Did you know that there are over 100 different types of arthritis? It’s true. While osteoporosis and rheumatoid arthritis get most of the attention, there are other forms of the disease that can be just as debilitation. Case in point: septic arthritis. It is an often-debilitating disease that can cause serious damage to the joints. Bacterial Arthritis
Septic arthritis is sometimes referred to as infectious or bacterial arthritis. It is one of the least common forms of arthritis. Septic arthritis is best treated with early aggressive treatment as it can quickly be debilitating.
Most health professionals agree that septic arthritis should be treated as early as possible because the disease progresses quickly and can destroy the patient’s joints in a relatively short period of time.
Who is most likely to develop septic arthritis? It appears that those who have experienced some kind of traumatic injury are much more likely to develop septic arthritis. People with artificial joints are also more prone to developing the disease.
Another group that appears more susceptible to this disease are individuals with bacteremia, whose organisms may move from the bloodstream into the joint space.
There are other general risk factors for septic arthritis that have been identified by health professionals and researchers. Some of these risk factors include age (people who are 80 years and older appear more susceptible to the disease), those who have had recent joint surgery, and those who suffer from rheumatoid arthritis or diabetes.
Immunosuppressive conditions and intravenous drug use have also been identified as possible risk factors for septic arthritis.
Septic arthritis most often afflicts the hip and knee joints, although it can affect any joint in the body. Some statistics estimate that approximately 50% of septic arthritis cases involve the knee. Other commonly afflicted areas include the wrists and ankles. Organisms that move from the bloodstream into the joint space usually cause acute septic arthritis.

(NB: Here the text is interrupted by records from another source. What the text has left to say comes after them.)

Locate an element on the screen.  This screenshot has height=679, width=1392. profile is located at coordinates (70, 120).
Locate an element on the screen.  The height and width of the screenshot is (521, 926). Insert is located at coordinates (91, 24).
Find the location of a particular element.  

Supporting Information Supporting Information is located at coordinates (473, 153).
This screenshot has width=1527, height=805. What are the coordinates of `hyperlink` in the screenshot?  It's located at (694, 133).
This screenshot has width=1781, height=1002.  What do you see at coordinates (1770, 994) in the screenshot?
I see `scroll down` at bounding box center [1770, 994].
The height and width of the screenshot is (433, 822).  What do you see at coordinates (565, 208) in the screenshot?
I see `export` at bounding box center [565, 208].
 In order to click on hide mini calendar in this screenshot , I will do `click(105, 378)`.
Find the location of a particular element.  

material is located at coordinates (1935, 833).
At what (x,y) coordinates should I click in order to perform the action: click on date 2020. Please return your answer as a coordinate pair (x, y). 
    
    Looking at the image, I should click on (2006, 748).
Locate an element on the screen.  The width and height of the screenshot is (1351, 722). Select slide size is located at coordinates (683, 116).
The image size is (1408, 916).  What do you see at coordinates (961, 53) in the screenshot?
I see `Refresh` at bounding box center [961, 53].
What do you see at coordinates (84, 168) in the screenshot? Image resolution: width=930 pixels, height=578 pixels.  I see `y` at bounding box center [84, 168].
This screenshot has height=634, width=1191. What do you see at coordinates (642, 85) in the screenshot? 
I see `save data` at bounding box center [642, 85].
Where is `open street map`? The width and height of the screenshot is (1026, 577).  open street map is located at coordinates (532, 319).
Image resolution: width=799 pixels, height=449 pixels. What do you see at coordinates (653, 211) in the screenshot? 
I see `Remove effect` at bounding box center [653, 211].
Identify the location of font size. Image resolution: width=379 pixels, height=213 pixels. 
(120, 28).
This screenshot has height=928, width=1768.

The most common organisms include Staphylococcus aureus, Streptococcus pneumoniae, and Mycobacterium tuberculosis, although this form is much more rare and indicates the chronic form of the disease. In order to diagnose septic arthritis, doctors may use several tests to reach a conclusive diagnosis. A visual examination is often used to note any areas of swelling and inflammation.
Tests that are commonly used to diagnose septic arthritis include blood culture tests, synovial fluid analyses, and X-rays of the joints.
Treatment of septic arthritis usually requires aspiration of the joints. This means that a needle must be used to suction and remove excessive synovial fluid from the joint. The infection that causes septic arthritis fills the joint with synovial fluid, making aspiration a common therapy approach to relieving the effects of the infection.
In more advanced cases, surgery may be used in order to drain the joints of the fluid. Drug therapy is often used in conjunction with aspiration. Antibiotics are used to control the spread of the organisms that invade the joint space. The type of antibiotic prescribed depends on what type of bacteria is present, and where the joint space infection is located.